- European scientists have created a prototype for a new bioplastic beverage packaging material derived from juice processing wastewater.
- The project, called PHBOTTLE, is made from a biodegradable bioplastic that uses a concentration of fermentable sugars found in juice processing wastewater for the feedstock.
- After researchers can optimize the production process, they believe the costs of PHBOTTLE and conventional plastic bottles could be comparable.
Technologies like PHBOTTLE could make it easier for more manufacturers to operate zero-waste and zero-water facilities, as has been a growing trend in recent years. Manufacturers can identify instances of waste and determine solutions for either how to reduce or eliminate the waste or how to reuse the waste for something else.
In the latter scenario, being able to repurpose waste created during processing could be an economic boost for the company in addition to improved sustainability.
If the manufacturer itself has no use for the waste product, it may be able to sell it to another company as an additional revenue stream. For example, AquaBotanical is a premium water brand created from the water removed from fruits and vegetables when they are condensed into concentrate, which is then purified. The steadier the waste production and the needs of the other company, the steadier that revenue stream will be.
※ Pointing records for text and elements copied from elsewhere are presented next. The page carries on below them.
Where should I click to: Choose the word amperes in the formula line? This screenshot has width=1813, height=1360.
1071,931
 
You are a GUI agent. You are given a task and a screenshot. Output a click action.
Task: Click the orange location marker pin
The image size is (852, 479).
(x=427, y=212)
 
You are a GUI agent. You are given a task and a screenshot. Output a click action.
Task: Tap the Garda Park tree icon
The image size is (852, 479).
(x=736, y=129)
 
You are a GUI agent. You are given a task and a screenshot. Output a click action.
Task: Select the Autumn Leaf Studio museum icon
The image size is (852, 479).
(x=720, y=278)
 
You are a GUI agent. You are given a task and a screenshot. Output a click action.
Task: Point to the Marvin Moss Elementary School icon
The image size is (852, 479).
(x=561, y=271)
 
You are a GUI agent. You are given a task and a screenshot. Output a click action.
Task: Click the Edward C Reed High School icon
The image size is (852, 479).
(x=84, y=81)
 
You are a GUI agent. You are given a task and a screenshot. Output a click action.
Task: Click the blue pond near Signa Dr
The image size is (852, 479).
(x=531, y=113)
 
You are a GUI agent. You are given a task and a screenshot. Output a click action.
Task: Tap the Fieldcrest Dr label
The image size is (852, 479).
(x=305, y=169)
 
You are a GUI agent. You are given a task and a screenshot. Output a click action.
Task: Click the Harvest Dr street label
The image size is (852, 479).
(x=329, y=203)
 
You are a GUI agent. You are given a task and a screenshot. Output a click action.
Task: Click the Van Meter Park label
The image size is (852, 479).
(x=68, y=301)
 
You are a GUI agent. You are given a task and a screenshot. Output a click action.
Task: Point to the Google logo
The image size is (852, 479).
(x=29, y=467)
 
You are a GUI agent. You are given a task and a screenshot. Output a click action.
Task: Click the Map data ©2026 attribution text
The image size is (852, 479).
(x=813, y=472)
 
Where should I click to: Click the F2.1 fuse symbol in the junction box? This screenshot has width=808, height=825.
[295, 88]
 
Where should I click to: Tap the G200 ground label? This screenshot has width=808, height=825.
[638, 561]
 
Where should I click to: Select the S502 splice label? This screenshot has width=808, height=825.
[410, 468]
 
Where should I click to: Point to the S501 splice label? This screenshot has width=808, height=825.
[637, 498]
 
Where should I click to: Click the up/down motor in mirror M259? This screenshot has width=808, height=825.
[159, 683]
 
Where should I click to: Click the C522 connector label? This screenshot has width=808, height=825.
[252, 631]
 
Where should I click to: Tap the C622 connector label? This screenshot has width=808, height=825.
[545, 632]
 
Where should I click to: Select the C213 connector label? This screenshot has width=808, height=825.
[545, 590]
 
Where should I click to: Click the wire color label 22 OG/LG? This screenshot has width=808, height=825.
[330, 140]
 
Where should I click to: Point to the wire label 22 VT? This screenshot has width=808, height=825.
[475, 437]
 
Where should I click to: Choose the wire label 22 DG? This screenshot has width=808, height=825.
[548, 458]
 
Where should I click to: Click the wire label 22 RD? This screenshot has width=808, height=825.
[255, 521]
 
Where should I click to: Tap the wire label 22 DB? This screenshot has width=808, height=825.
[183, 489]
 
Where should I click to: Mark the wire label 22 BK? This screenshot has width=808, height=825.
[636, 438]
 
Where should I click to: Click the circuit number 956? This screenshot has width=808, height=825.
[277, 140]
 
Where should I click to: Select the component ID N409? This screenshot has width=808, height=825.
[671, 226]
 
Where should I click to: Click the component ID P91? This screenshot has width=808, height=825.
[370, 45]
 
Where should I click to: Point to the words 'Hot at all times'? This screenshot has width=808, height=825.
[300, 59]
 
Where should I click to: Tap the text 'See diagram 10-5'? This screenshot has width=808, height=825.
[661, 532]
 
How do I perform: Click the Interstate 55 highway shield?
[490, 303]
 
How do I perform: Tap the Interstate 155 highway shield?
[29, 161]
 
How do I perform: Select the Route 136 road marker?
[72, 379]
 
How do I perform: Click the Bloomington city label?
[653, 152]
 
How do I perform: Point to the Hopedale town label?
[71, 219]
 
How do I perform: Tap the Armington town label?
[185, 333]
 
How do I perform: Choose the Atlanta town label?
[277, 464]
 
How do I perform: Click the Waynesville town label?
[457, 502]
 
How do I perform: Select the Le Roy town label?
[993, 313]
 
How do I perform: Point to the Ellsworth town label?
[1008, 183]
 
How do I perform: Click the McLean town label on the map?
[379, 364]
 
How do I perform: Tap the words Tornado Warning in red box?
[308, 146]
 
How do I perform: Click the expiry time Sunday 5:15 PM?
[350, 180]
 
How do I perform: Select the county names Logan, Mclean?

Sustainable facilities are already a reality for many food and beverage companies. In 2014, Nestle transformed a dairy processing plant in Mexico into its first zero-water facility, wherein Nestle sourced all of the water needed to operate the plant by extracting it from the milk used to make dairy products. Last May, Nestle announced that it would also turn its Modesta, CA, dairy plant into a zero-water facility. Nestle has also converted 25 of its plants into zero waste to landfill facilities.